Я же, провожая ее взглядом, думал: «Будет ли война продолжительной — не знаю. Но началась она, сверх всякого ожидания, быстро — в этом Василий Тихонович оказался прямо-таки прозорливцем…»

5

Я вышел из школы. Ранний зимний вечер был тих и морозен. За крышами села тлел жиденький закат. Пухлые, массивные, девственно чистые сугробы придавили ветхие загарьевские заборчики. За заборчиками — снежное кружево, все деревья в снегу, каждая, самая мельчайшая, веточка изнемогает от снежной ноши. На старой примелькавшейся ели, что стоит при дороге, — многопудовый снежный тулуп; тяжело ей, но крепится, держит. Снег выпирает с крыш козырьками, в снежной шапке каждый телеграфный столб, каждый колышек у заборов — снег, снег, снег… Изобилие снега, давнего, заматерелого. Я словно проснулся в эту минуту. Были оттепели, были метели, я надевал на валенки калоши, поднимая воротник от резкого ветра, жил и не замечал, как идет время.
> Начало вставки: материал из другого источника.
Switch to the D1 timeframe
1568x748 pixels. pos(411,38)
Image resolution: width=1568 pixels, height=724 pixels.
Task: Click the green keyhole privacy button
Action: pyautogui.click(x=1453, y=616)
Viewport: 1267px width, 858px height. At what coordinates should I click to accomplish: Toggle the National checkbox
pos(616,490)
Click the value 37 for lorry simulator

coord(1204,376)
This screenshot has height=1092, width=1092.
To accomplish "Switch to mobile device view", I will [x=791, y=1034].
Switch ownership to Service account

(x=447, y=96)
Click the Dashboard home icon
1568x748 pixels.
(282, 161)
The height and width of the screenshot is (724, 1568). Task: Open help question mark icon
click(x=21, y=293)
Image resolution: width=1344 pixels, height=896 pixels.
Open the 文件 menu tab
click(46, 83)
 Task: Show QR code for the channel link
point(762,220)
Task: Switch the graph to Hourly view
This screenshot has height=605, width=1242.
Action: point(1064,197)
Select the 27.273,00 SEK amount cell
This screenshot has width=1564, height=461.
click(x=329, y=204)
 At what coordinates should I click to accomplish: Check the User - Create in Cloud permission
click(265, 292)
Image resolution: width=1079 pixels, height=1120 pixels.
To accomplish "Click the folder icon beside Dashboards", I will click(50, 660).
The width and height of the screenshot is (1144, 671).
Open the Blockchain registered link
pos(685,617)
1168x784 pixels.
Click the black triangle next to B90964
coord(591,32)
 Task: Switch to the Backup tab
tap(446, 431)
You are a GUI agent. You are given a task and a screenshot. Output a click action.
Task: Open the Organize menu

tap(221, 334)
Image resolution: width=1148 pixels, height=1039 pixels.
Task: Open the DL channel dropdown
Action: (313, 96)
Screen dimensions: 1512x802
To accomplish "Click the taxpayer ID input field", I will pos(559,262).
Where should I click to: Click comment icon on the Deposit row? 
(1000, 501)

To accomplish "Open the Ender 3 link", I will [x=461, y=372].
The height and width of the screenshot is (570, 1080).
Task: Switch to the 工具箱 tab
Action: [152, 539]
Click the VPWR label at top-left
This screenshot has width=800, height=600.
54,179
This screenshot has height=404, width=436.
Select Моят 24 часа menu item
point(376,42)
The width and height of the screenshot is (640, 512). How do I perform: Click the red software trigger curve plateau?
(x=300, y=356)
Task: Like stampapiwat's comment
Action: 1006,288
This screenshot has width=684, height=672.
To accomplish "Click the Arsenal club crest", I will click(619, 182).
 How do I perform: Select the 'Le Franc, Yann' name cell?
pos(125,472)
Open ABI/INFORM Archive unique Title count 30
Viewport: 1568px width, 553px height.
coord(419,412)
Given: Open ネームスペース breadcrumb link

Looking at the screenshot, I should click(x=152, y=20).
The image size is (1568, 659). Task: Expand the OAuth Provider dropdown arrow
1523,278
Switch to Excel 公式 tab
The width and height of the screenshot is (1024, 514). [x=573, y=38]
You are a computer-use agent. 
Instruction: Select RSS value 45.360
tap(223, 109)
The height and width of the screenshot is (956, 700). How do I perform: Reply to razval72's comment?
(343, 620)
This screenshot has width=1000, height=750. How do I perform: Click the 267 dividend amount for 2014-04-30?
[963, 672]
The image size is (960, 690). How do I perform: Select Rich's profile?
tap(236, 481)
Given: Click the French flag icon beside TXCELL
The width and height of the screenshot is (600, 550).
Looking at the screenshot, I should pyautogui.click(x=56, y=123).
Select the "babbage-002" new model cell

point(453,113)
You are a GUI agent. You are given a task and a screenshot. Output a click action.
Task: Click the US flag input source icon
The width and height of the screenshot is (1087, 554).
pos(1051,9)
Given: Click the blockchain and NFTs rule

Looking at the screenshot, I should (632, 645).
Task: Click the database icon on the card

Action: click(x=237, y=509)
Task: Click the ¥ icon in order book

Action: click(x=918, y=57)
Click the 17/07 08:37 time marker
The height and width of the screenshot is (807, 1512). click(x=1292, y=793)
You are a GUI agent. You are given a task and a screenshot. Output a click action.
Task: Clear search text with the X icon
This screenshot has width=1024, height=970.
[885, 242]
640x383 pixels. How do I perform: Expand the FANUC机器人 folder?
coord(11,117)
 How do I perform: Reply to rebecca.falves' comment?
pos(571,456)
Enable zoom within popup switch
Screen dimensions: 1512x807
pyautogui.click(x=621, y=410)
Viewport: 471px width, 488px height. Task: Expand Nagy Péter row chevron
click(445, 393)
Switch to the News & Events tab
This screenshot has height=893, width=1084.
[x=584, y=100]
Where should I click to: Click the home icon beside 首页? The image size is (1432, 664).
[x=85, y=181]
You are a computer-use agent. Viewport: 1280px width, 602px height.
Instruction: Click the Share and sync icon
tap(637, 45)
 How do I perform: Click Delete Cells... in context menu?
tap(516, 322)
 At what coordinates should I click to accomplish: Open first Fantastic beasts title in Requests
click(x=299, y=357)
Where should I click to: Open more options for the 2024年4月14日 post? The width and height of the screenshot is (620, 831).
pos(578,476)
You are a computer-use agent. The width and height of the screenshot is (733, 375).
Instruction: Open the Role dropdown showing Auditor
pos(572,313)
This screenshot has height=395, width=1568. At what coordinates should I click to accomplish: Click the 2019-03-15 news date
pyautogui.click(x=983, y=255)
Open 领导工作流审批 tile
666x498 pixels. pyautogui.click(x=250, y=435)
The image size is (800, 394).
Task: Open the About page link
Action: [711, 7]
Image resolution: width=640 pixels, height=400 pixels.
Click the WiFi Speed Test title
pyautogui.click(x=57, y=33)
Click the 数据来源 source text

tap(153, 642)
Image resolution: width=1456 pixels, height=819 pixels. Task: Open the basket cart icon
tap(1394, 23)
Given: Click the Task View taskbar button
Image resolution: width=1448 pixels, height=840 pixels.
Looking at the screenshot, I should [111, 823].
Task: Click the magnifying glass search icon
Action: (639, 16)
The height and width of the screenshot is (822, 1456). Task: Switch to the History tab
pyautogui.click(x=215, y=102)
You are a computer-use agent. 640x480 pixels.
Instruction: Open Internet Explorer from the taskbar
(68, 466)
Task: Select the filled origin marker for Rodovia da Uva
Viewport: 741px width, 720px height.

Идет время — вечера за письменным столом в облаках табачного дыма, вороха исписанной бумаги, уроки, короткий путь из школы домой, когда голова занята опять мыслями о тех же уроках, о карточках-вопросниках, когда не замечаешь ни размытых зимних закатов над крышами, ни изобилия снега, ни оттепелей, ни морозов.

Гаснет сейчас вылинявший, холодный закат. Кончается еще один день, чтобы уступить место другому. И завтра пойдет то же самое: опять заваленный бумагами узкий стол, растущая куча окурков в пепельнице, опять расчеты, планировка, уроки, к этому прибавятся еще столкновения с Тамарой Константиновной, со Степаном Артемовичем, новые разговоры с Василием Тихоновичем; быть может, поближе сойдусь с какими-то учителями, передам им свои сомнения и надежды.

Идет время. Я давно уже не снимал со стены ружье, давно не выходил в лес, даже в кино нет времени выбраться, даже не заглядываю больше к Олегу Владимировичу, чтоб сыграть партию в шахматы. Я как-то забыл о самом себе, забыл, что существуют простые житейские радости, что иногда можно, не растравляя себя заботами, глядеть на мерцающий под луной снег, что есть застольные дружеские беседы, сумбурные, бесцельные, подогретые, быть может, стопкой водки, заставляющей распахивать душу наизнанку, есть музыка, есть книги, не педагогические, толкующие о проблемах школьного обучения, а просто повествующие о чужих страстях, чужих радостях, о красоте и многообразии жизни.

Я такой же человек, как и все, у меня не десять жизней, а одна. Я иногда должен подумать и о себе, о том, чтоб моя жизнь была приятна и разнообразна.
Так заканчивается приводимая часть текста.